Retour sur l’incroyable histoire de Maud Stevens, première tatoueuse professionnelle, qui a travaillé sous un nom sobre et asexué « M. Stevens Wagner ».

Gus Wagner s’était autoproclamé « l’homme le plus artistiquement tatoué au monde ». Modeste, le gars. 264 motifs, tout de même (et environ 800 à sa mort). Mais, surtout, un slogan très efficace pour attirer les foules, dans les villes et villages où il s’exhibait, aux côtés de femmes à barbe, d’hommes-troncs et de frères siamois.

Ah ! le cirque au début du XXe siècle… Au printemps 1904, ce hipster cent ans avant l’heure était l’une des attractions de l’Exposition universelle de Saint-Louis, dans le Missouri. Comme Maud Stevens, contorsionniste et trapéziste de 27 ans, fille de fermiers du Kansas, qui avait préféré une vie d’itinérance plutôt que de tâches ménagères.

Son corps, à elle, était parfaitement vierge de tout dessin mais n’allait pas le rester longtemps. La légende veut que Gus lui ait proposé un premier rencard, et qu’elle ait accepté à condition qu’il la tatoue, mais aussi qu’il lui apprenne son art. Un art à l’ancienne : bien que la machine existe déjà à l’époque, l’ancien marin lui préfère l’aiguille non mécanique, appelée technique du hand poke, apprise au fil de ses débarquements dans les ports de Java et de Bornéo.

Le premier motif de Maud Stevens sera sur son bras gauche. Son prénom. Bientôt complété par un papillon sur l’épaule, un aigle surmontant un drapeau américain sur le biceps, une femme chevauchant un lion parmi les palmiers sur le torse… Et ainsi de suite, jusqu’à recouvrir son corps de la nuque aux pieds.

-- DONNÉES RECUEILLIES --
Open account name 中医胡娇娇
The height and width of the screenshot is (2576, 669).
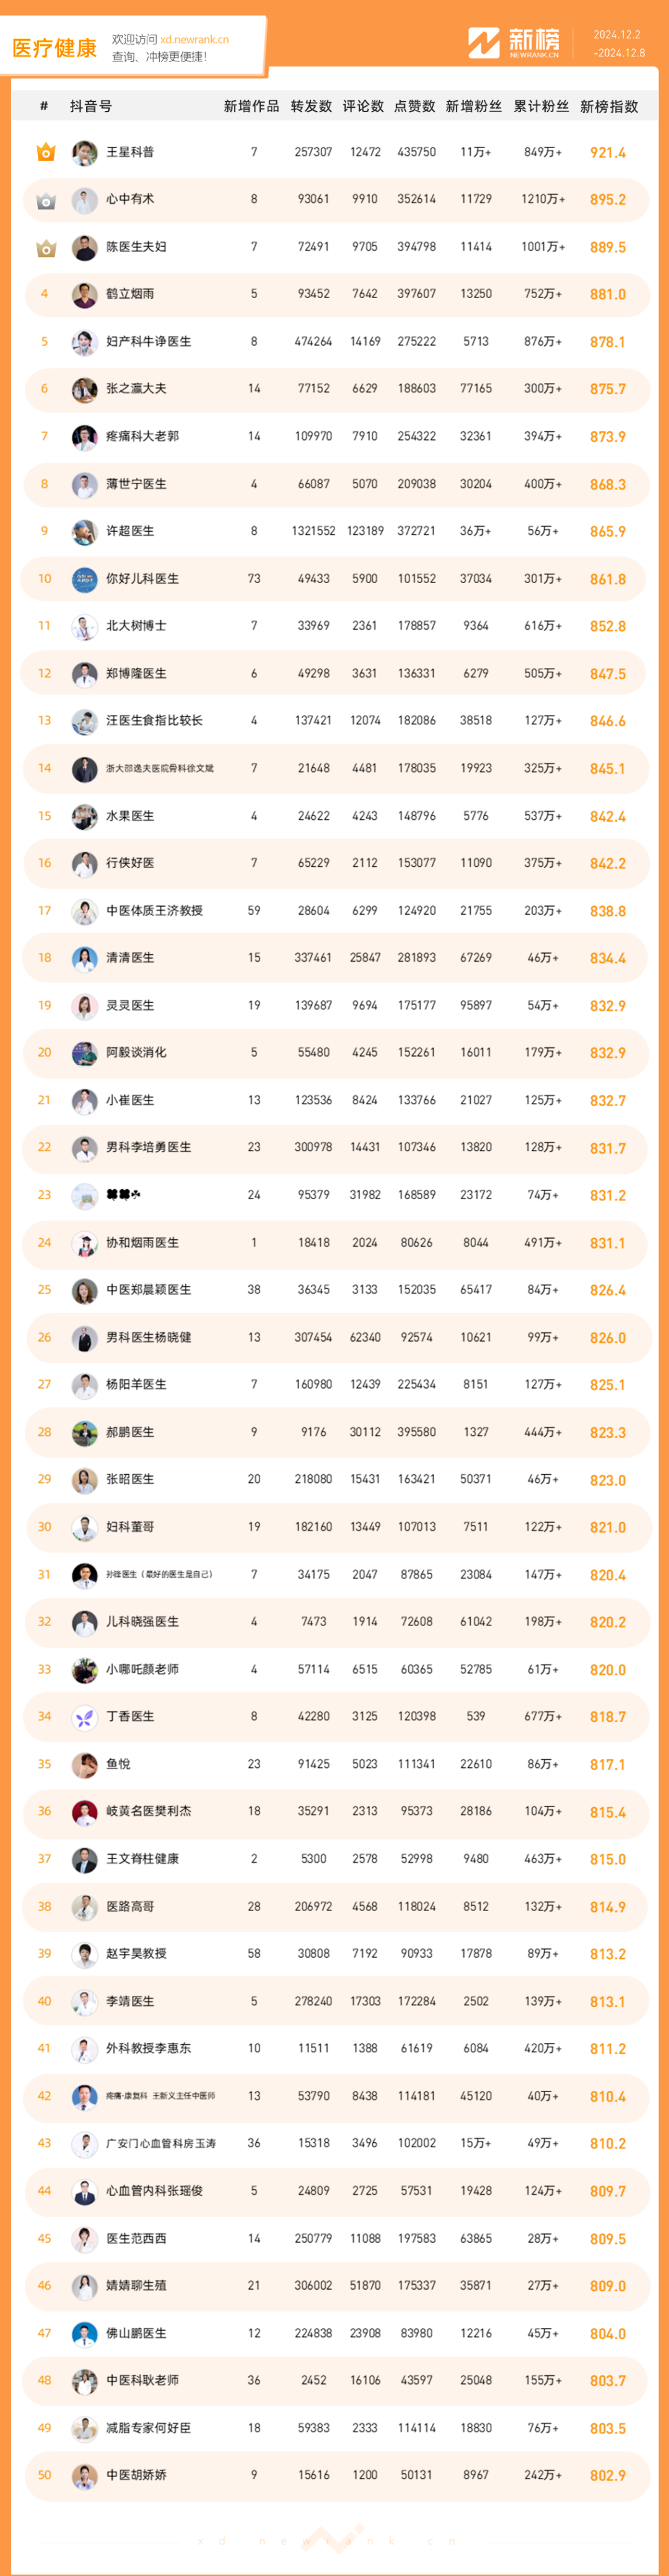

-- ÉNONCÉ 1 --
Dans le passage sur Maud Stevens, quel âge a-t-elle au printemps 1904 ?
-- ÉNONCÉ 2 --
Quels motifs tatoués sur le corps de Maud Stevens le passage mentionne-t-il ? Citez-les tous.
-- ÉNONCÉ 3 --
Recopiez un extrait du passage : commencez aux mots « Gus Wagner s’était » et arrêtez-vous après « de tâches ménagères. ».
Appuyez-vous uniquement sur le passage pour répondre.

-- RÉSULTAT ATTENDU 1 --
27 ans.

-- RÉSULTAT ATTENDU 2 --
- son prénom, sur le bras gauche
- un papillon, sur l'épaule
- un aigle surmontant un drapeau américain, sur le biceps
- une femme chevauchant un lion parmi les palmiers, sur le torse

-- RÉSULTAT ATTENDU 3 --
Gus Wagner s’était autoproclamé « l’homme le plus artistiquement tatoué au monde ». Modeste, le gars. 264 motifs, tout de même (et environ 800 à sa mort). Mais, surtout, un slogan très efficace pour attirer les foules, dans les villes et villages où il s’exhibait, aux côtés de femmes à barbe, d’hommes-troncs et de frères siamois.

Ah ! le cirque au début du XXe siècle… Au printemps 1904, ce hipster cent ans avant l’heure était l’une des attractions de l’Exposition universelle de Saint-Louis, dans le Missouri. Comme Maud Stevens, contorsionniste et trapéziste de 27 ans, fille de fermiers du Kansas, qui avait préféré une vie d’itinérance plutôt que de tâches ménagères.